[Saved data entries]
==================================================

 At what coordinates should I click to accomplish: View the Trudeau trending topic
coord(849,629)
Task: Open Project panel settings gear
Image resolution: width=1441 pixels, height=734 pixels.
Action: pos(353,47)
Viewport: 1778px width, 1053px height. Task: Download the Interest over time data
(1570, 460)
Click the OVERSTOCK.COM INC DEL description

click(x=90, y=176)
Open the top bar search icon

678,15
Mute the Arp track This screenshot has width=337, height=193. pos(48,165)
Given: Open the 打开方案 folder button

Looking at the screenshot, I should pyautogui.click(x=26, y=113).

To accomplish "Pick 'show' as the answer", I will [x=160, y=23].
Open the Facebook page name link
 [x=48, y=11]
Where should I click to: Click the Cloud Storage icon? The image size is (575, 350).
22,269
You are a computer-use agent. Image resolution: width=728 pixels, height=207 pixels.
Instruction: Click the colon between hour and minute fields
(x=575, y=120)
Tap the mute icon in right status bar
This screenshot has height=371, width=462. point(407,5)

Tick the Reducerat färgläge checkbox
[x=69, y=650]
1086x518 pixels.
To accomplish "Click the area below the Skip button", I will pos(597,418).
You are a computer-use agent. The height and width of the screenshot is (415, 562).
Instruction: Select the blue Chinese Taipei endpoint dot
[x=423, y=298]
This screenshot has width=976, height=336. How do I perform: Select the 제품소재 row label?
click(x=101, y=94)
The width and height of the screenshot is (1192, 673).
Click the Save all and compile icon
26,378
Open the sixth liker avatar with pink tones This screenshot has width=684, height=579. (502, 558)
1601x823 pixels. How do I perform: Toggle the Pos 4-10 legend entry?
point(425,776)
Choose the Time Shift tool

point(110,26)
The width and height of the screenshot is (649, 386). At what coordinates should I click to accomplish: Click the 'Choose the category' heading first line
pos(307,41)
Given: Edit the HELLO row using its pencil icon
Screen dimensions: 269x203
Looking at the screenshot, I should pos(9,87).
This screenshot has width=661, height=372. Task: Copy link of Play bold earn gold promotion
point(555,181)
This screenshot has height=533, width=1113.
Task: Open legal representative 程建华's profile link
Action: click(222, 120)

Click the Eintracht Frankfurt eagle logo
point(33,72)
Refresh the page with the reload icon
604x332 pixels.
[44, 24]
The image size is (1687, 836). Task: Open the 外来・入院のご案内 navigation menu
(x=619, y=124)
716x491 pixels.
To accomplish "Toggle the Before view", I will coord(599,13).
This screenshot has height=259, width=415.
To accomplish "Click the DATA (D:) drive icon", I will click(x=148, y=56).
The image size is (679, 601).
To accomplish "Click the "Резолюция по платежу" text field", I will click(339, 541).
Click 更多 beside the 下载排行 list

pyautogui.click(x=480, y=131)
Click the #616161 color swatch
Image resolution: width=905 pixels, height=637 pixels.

==================================================

### Work to complete
Retype the records above, but only those lines that fall between the line containing "You are a computer-use agent. Image" and the line containing "You are a computer-use agent. The", with both of those lines included, exactly as written.

### Written response
You are a computer-use agent. Image resolution: width=728 pixels, height=207 pixels.
Instruction: Click the colon between hour and minute fields
(x=575, y=120)
Tap the mute icon in right status bar
This screenshot has height=371, width=462. point(407,5)

Tick the Reducerat färgläge checkbox
[x=69, y=650]
1086x518 pixels.
To accomplish "Click the area below the Skip button", I will pos(597,418).
You are a computer-use agent. The height and width of the screenshot is (415, 562).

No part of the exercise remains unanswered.